■ Items from a dataset
§

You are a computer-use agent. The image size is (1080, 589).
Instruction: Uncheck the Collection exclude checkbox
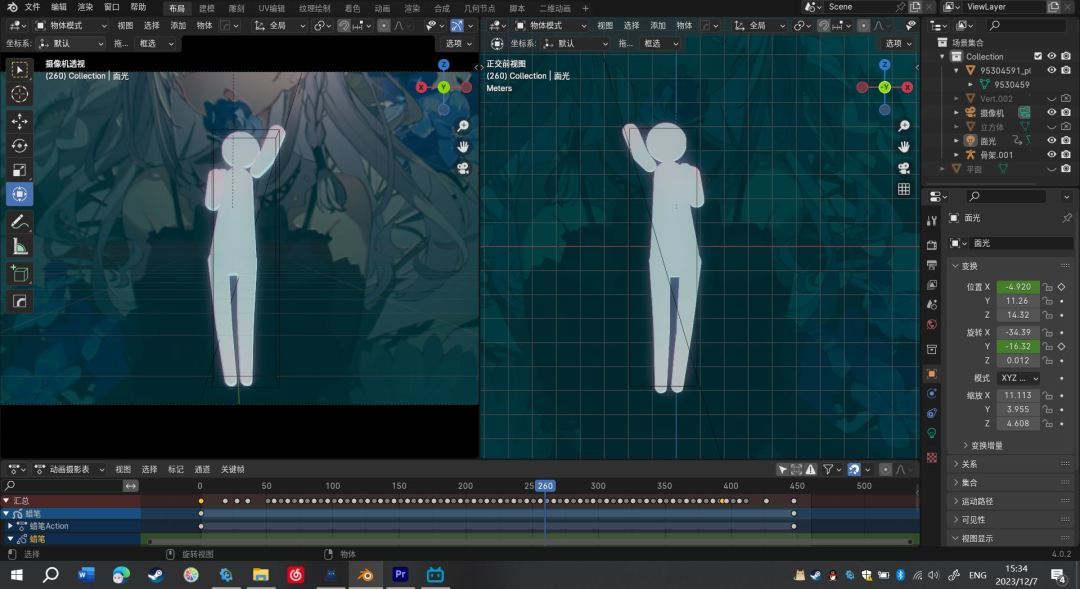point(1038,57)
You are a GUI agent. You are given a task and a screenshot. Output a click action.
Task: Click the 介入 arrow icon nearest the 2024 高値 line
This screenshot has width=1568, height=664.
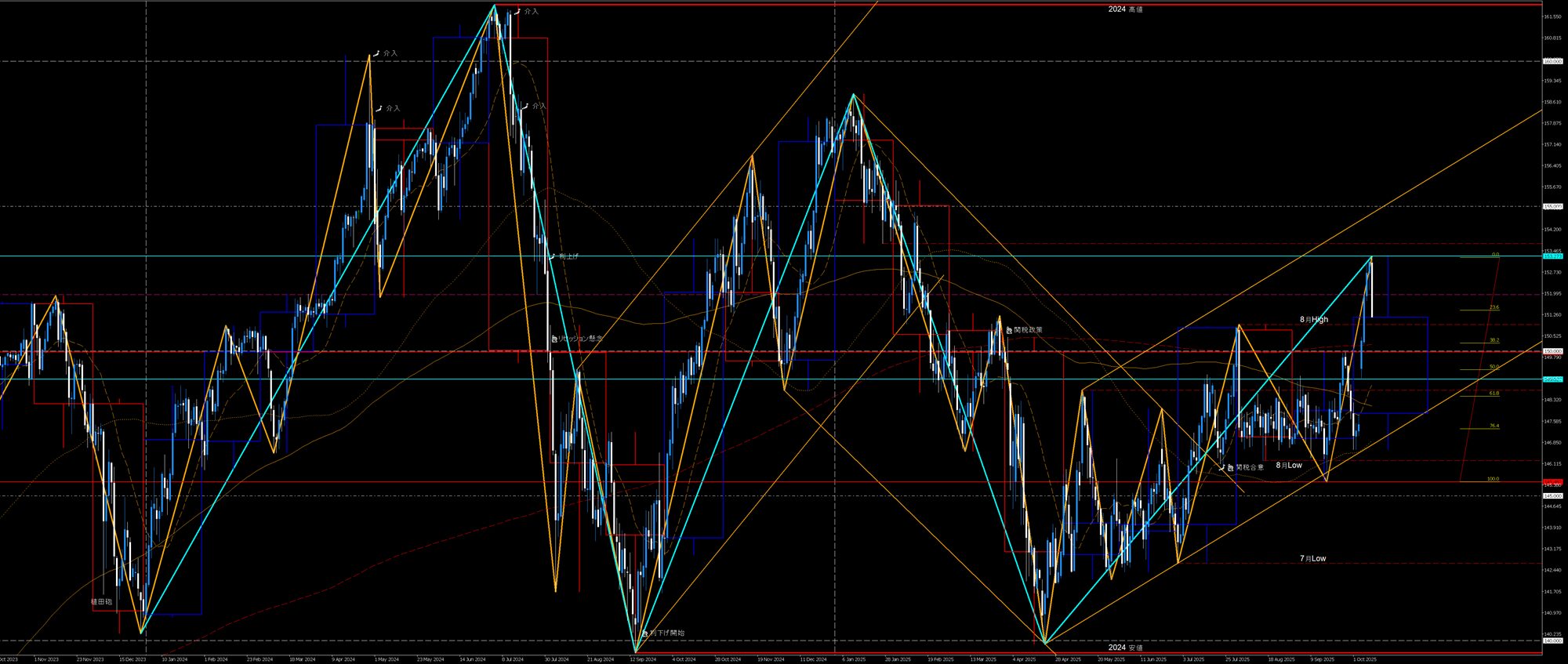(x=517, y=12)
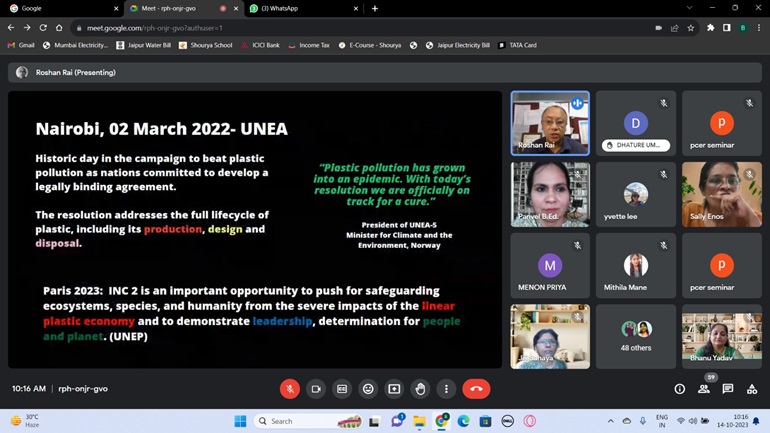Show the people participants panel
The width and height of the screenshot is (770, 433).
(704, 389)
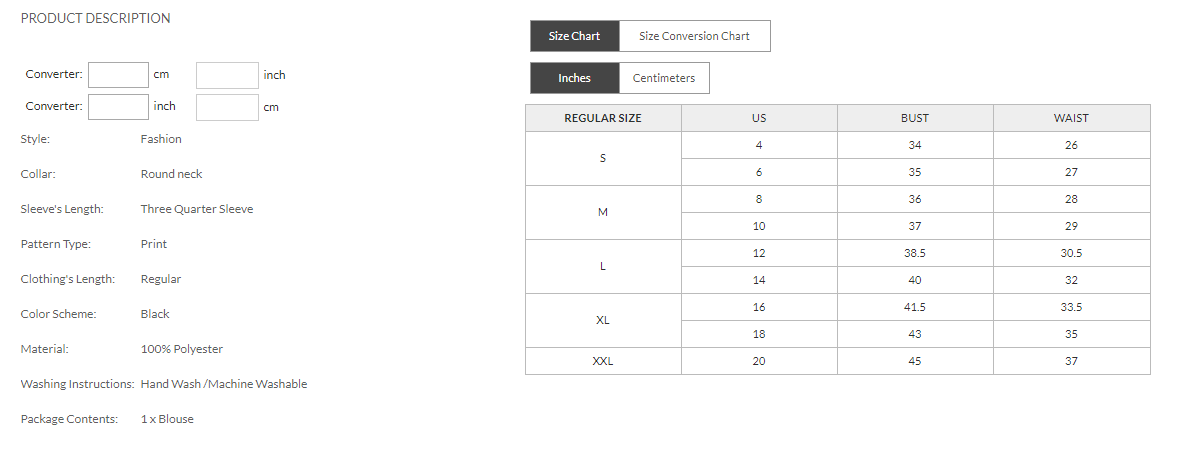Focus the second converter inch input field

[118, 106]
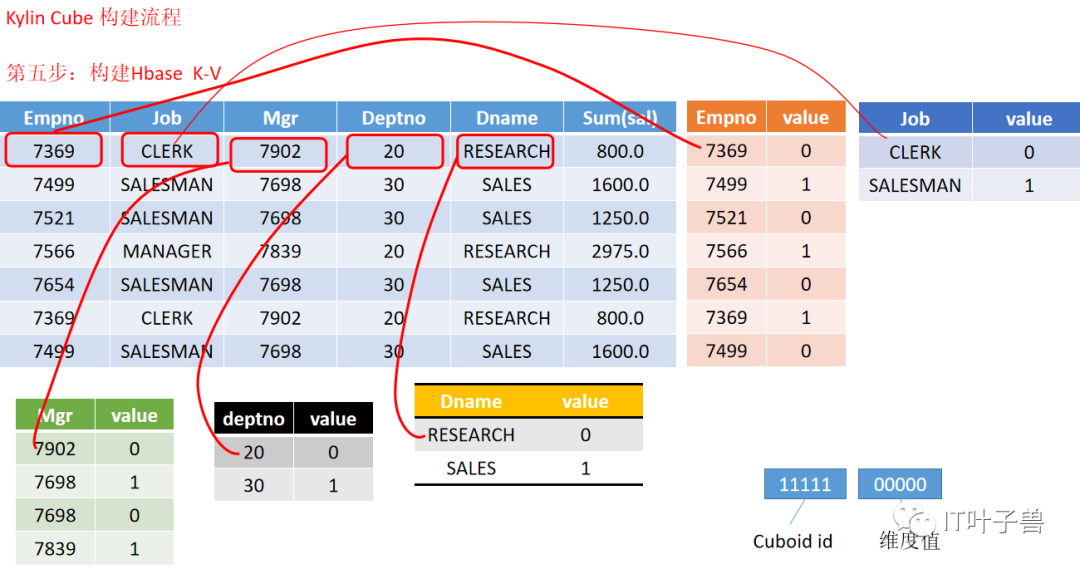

§

■ What the exercise asks
Go through the entries above and report every line in which the word "agent" appears.

■ Response to the exercise
You are a computer-use agent. The image size is (1080, 589).
You are a GUI agent. You are given a task and a screenshot. Output a click action.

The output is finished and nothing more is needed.